Customs blames Hitech Construction Company for Tin-Can port blockade
The failure of Hitech Construction Company, the contractor handling the repair of the Apapa-Oshodi Expressway, to open up alternative roads for the movement of haulage trucks and other motorists is responsible for the current blockade of the Tin-Can Island Port, Musa Baba Abdulahi, comptroller, Tin-Can Island Port Command of the Nigeria Customs Service (NCS), has said.
Speaking in Lagos last Wednesday, Abdulahi decried the lingering traffic congestion along the Tin-Can Island Port access road, calling on Hitech Construction Company to ‘define alternative access in and out of the port’ to ease movement of trucks and evacuation of cargo.
“Anytime there is road construction or rehabilitation like this, there must be provision for alternative routes. That is the standard but here, there are no alternative routes. The man going out and the one coming in use the same route. So, they have not really defined which route to take to the port and the one to take out of the port. That has to be defined,” he said.
According to him, Liverpool Bridge that used to be for exit now serves for both exit and entry into the port, which allows trucks loaded with 30 to 60 tons on the bridge stay static on the bridges.
“The contractor should define the access routes by creating the entry and exit route to the port. We have tried to engage the stakeholders by bringing in the Police, Nigerian Ports Authority (NPA),” Abdulahi said.
The Customs boss said the poor road infrastructure along the Tin-Can Island port was the major challenge faced by the command in the course of the year as it impacted negatively on trade facilitation, revenue generation as well as officers’ level of productivity with most of them having to trek to the office on many occasions.

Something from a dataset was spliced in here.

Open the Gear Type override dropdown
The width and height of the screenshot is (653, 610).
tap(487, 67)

He noted that while Customs clearance is achieved within 12 to 24 hours, evacuating cargo from the port had become a challenge because of the poor access road and intractable gridlock.
“The situation has been terrible. On two occasions, I abandoned my car and just had to go on foot. The essence of cargo clearance is trade facilitation so that cargoes can move into their warehouses and factories. Unfortunately, you achieve the clearance in good time but goods don’t get delivered to the warehouses and they create congestion in the port, thereby defeating the purpose of trade facilitation,” Abdulahi added.
Abdulahi, however, said that despite the odds including the Covid-19 pandemic, the command as at December 21, 2020 had generated N371 billion.
“We started the year with a lot of expectations but suddenly in March, Covid-19 pandemic started but the revenue would have been higher. If the roads are in place, we would have achieved far above our target,” he added.
Recall that movement of trucks in and out of the Tin-Can Island Port, Nigeria’s second busiest seaport has become almost impossible as a result of unending gridlock occasioned by deplorable access roads and extortion by security operatives managing traffic in the area.
Also, Hitech Construction Company has been blamed for its refusal to comply with the directive of the Federal Government to open up the major highway leading to the Tin-Can Port.
The directive was issued in Lagos recently by Magdalene Ajani, permanent secretary, Federal Ministry of Transportation (FMOT), during a meeting with stakeholders on how to resolve the perennial gridlock on the port access road.